Poprzednie dwa wypadki spowodowane były również "troską " - w jednym przyadku styropian ze zwierzakami trafił nawet na grzejnik !!!
nie poostaje mi nic innego jak czekać na Twój telefon aby jakoś dojść do porozumienia :)
pozdrawiam
Łukasz
wyjaśniliśmy całą sytuację. jednak wina niestety leżała w dużej mierze po mojej stronie - za szybko "podgrzałam" zwierzaka, powinnam go po prostu zostawić, żeby sam odtajał - niestety tego nie wiedzialam :/ nie była to wina zapakowania, czy kuriera. mam nadzieję, że teraz niektórzy będą wiedzieć jak postępować z zahibernowanymi gadami, a w razie jakichkolwiek problemów od razu dzwonić do biofila. jeszcze raz przepraszam za rozdmuchanie sprawy.
Niestety ja również ponoszę winę za niepoinformowanie.....dlatego pieniążki już dziś będą z powrortem u Double :) a ja w najbliższym czasie opracuję na stronie w dziale wysyłka krótka notkę informacyjną
...żal tylko zwierzaka....to była chyba najpłochliwsza jaszczurka jaką miałem w sklepie :))
Ehhh żeby wszyscy sprzedawce postępowali tak uczciwie :) A nie ze polecają weza trawnego jako super latwy i odporny gatunek...
jestem pod wrażeniem uczciwości i fachowości Pana Sułka i podzielam opinię Blue
Właśnie tutaj jest taki aspekt. Łukasz jest uczciwy i zwróci piniądze.

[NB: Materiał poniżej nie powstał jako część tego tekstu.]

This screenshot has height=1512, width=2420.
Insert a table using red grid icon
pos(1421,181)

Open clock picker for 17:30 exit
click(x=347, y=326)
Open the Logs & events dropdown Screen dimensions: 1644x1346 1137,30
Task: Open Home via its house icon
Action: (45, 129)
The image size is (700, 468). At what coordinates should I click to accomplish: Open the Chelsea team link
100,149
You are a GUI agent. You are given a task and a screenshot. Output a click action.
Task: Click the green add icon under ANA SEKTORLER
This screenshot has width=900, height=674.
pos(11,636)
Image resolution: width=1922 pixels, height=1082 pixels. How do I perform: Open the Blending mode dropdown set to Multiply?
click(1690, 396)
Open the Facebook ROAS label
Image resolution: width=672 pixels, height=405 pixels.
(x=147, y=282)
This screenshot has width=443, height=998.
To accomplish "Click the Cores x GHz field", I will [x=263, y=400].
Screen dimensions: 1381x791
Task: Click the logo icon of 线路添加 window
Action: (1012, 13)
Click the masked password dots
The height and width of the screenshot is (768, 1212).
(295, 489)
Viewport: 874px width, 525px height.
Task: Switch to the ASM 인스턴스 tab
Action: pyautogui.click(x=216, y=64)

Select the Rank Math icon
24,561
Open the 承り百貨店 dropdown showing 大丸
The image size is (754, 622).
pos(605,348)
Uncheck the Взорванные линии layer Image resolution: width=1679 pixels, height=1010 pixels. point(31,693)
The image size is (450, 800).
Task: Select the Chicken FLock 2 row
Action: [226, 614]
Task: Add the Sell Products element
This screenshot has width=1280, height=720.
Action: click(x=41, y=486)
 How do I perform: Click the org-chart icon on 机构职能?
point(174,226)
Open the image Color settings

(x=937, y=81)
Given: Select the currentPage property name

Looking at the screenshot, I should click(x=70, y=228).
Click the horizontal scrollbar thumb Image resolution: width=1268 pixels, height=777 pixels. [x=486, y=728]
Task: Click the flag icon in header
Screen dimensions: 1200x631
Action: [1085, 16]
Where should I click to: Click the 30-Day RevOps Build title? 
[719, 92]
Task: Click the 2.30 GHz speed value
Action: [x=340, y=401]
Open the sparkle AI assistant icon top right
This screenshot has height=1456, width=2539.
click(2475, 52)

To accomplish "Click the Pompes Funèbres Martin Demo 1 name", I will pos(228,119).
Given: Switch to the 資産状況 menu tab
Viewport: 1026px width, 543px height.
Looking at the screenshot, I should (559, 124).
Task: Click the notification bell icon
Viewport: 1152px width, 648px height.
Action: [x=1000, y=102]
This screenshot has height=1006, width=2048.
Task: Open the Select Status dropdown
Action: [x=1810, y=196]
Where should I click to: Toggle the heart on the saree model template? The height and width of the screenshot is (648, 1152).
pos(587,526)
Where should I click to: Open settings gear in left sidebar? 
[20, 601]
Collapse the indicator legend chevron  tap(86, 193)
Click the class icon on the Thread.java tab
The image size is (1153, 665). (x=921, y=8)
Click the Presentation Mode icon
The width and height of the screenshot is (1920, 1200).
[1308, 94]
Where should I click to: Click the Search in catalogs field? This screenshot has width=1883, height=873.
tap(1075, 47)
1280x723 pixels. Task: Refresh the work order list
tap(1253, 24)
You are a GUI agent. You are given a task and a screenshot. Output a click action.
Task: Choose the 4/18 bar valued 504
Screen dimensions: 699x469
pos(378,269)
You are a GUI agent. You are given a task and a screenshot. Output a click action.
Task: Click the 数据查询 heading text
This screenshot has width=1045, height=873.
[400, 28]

Nie wszyscy sprzedawcy postąpili by w ten sposób.
Podoba mi sie to
A moim zdaniem to wątek ten został założony dlatego, że Double była świadoma popełnienia błędu w trakcie zbyt szybkiego podgrzewania gadzinki. Bała się zadzwonić do Sułka, bo wiedziała, że wina leży w głównej mierze po jej stronie. Rozdmuchała zatem całą sprawę na forum, dzięki czemu uzyskała poparcie wśród innych forumowiczów i w takim wypadku Sułek nie miał już wyjścia...
Jest to tylko takie moje prywatne zdanie.